New research to help reduce number of algae blooms that form annually
The massive algal blooms caused by excess fertilizer from farms and cities running off into water supplies are having severe human health and economic consequences.
In recent years, stunning satellite images show toxic algal blooms across the world, including Lake Erie, the Baltic Sea, and the Yellow Sea. In fact, according to a recent publication in Science, nutrient pollution is the second greatest environmental threat to humanity, with economic damages from the issue costing up to $2.3 trillion annually.
New research led by Brigham Young University ecosystem ecologist Ben Abbott presents a new tool to fight this global crisis. His study, recently published in Ecology Letters, found that rivers and streams could be used as "sensors" of ecosystem health, allowing both improved water quality and food production.
His research shows that sampling headwaters where streams form can identify which landscapes are resilient enough to handle the rigors of farming and which are vulnerable to leaching toxic residue into waterways.
"Currently, humans just go out and do agriculture wherever there is available ground," Abbott said. "Using the fingerprint of water quality throughout the stream network, we can tell farmers or urban planners, 'Hey, this land is really resilient, so you should do agriculture here.'"
Abbott and an international team of researchers used a data set from France that included samples from 60 small tributaries every two weeks over 12 years. In analyzing the data, they found nutrient concentrations went up and down over time, but the relative rank of each stream was stable across many years. This spatial stability of water quality means that periodic sampling of headwaters can reveal the location and strength of pollution sources.

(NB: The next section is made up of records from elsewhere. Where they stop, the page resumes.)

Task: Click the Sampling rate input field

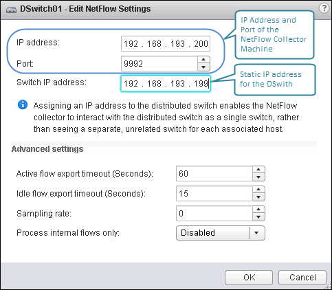Action: click(214, 214)
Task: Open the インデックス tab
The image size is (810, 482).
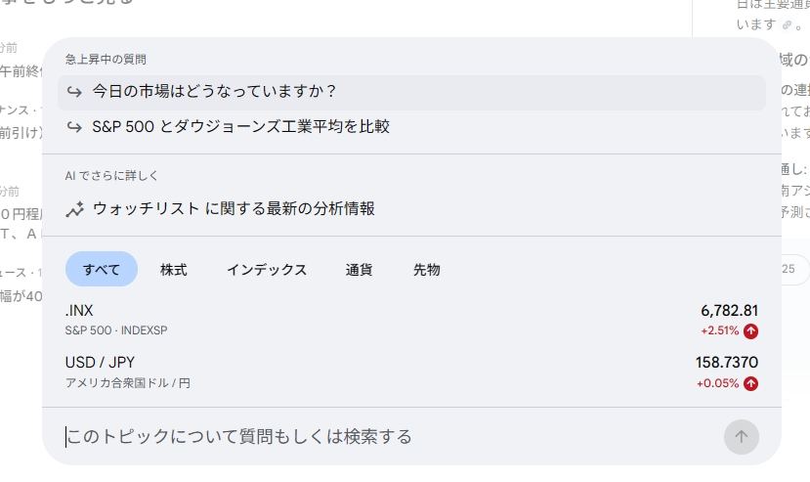Action: [267, 270]
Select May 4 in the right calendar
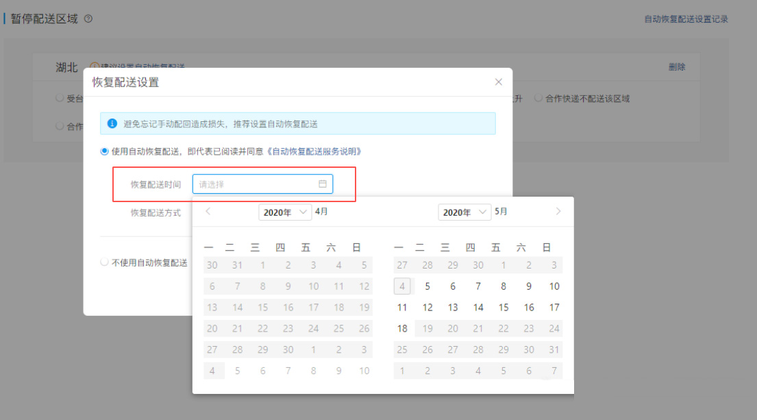 402,286
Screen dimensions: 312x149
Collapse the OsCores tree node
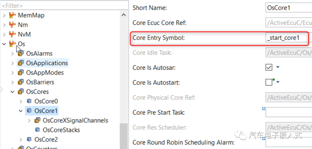12,92
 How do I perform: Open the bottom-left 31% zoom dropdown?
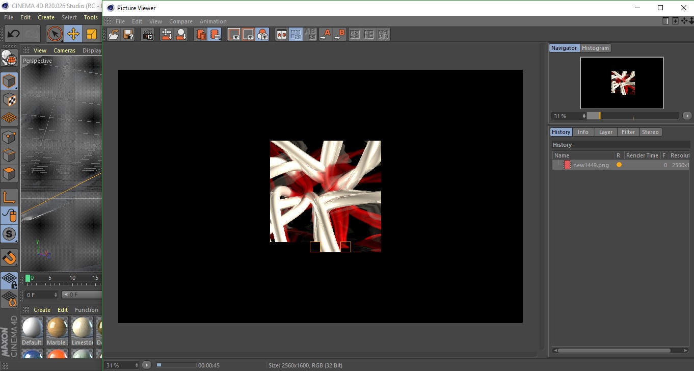click(136, 365)
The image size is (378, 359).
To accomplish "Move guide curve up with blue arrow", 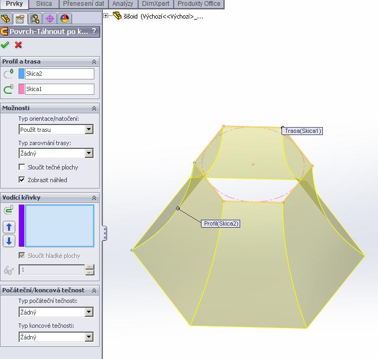I will coord(9,227).
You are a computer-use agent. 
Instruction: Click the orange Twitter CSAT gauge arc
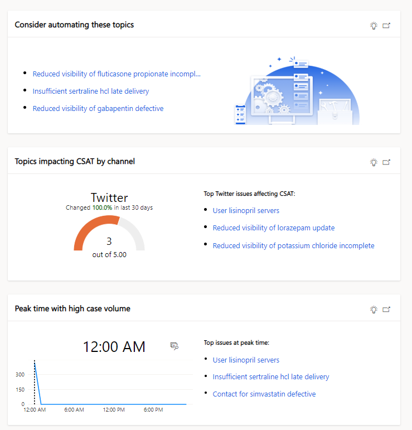click(89, 228)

Previously, ecologists theorized headwater streams were too variable to provide reliable data. The prevailing thought was any stream data collected on Thursday would change by Friday.
"We were surprised to see that the streams were good sensors of long-term nutrient conditions," said study co-author, Jay Zarnetske, an environmental scientist at Michigan State University. "Our methods show that we can learn much from a relatively small number of samples if they are collected more strategically."
Abbott and his colleagues are now testing their new method in the Bread Basket of the central U.S. and in Arctic and Boreal landscapes, where permafrost degradation is affecting river chemistry. They're also organizing a citizen science project that will take place this spring to identify sources of nutrients to Utah Lake.
"If the patterns we found hold true, this method could be vital for human and ecosystem health in developing countries who don't have resources to do major water studies," Abbott said.